Your tasks:
**a.** What half-year profit did the TotalEnergies Kenya report give for the period ended 30th June 2021?
**b.** Summarize the TotalEnergies Kenya half-year results in two sentences.
**c.** Carry the TotalEnergies Kenya half-year results text forward from the point where it stops.

Selected text:
_ _ _ _ _ _ _
TotalEnergies Kenya has reported a 50% increase in the half-year profit to Kes 1.7 billion for the period ended 30th June 2021 from Kes1.1 billion reported at the end of the first half of 2020.
TotalEnergies attributed the good performance to the economic recovery witnessed in Kenya in the first half of this year, with the country gradually opening up. The company also reported an increase in sales revenue, diversified its revenue streams, and controlled its fixed costs.
Total’s assets in the oil marketer and distributor increased to Kes 43.4 billion as of 30th June 2021 from Kes 43.0 billion as of 31st December 2020. Total liabilities in the group remained unchanged at Kes15.8 billion
Net sales jumped by 10% to Kes 34.5 billion at the end of June 2021, from Kes 31.5 billion in June 2020. Its operating expenses remained relatively unchanged at Kes 3.13 billion compared to Kes 3.14 billion reported in the same period a year ago.
Operating expenses remained at the same level compared to last year resulting from cost discipline adopted by management to be more efficient and agile. Foreign exchange loss decreased substantially to Kes 3 million (Kes 81 million in 2020) due to the management of transactions in foreign currency and stability of the Kenya Shilling against the US Dollar in the period.
_ _ _ _ _ _ _
Information supplied:
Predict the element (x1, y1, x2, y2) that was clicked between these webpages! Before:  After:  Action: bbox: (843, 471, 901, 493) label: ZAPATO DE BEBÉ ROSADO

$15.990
_ _ _ _ _ _ _
Answers below:
**a.** Kes 1.7 billion

**b.** TotalEnergies Kenya's half-year profit rose by 50% to Kes 1.7 billion for the period ended 30th June 2021, which the company attributed to Kenya's economic recovery, and net sales grew by 10% to Kes 34.5 billion. Operating expenses stayed at about Kes 3.13 billion owing to management's cost discipline, and the foreign exchange loss fell to Kes 3 million from Kes 81 million in 2020.

**c.**
TotalEnergies Outlook and Dividend
The Board expressed confidence in the remaining part of the year, saying the economic environment remains challenging in the short term owing to the resurgent of new waves and variants of COVID -19. However, they said they have taken measures to mitigate the impacts of COVID-19, in line with the long-term strategies geared towards capturing growth opportunities.
In June this year, Total Kenya announced its rebrand to TotalEnergies Marketing Kenya Plc as part of its shift to cleaner energy. “The Company is geared towards ensuring clean and accessible energy. This is being achieved through the distribution and sale of affordable solar lanterns in all its service stations countrywide,” Total said in its annual report.
The Board do not recommend payment of interim dividend.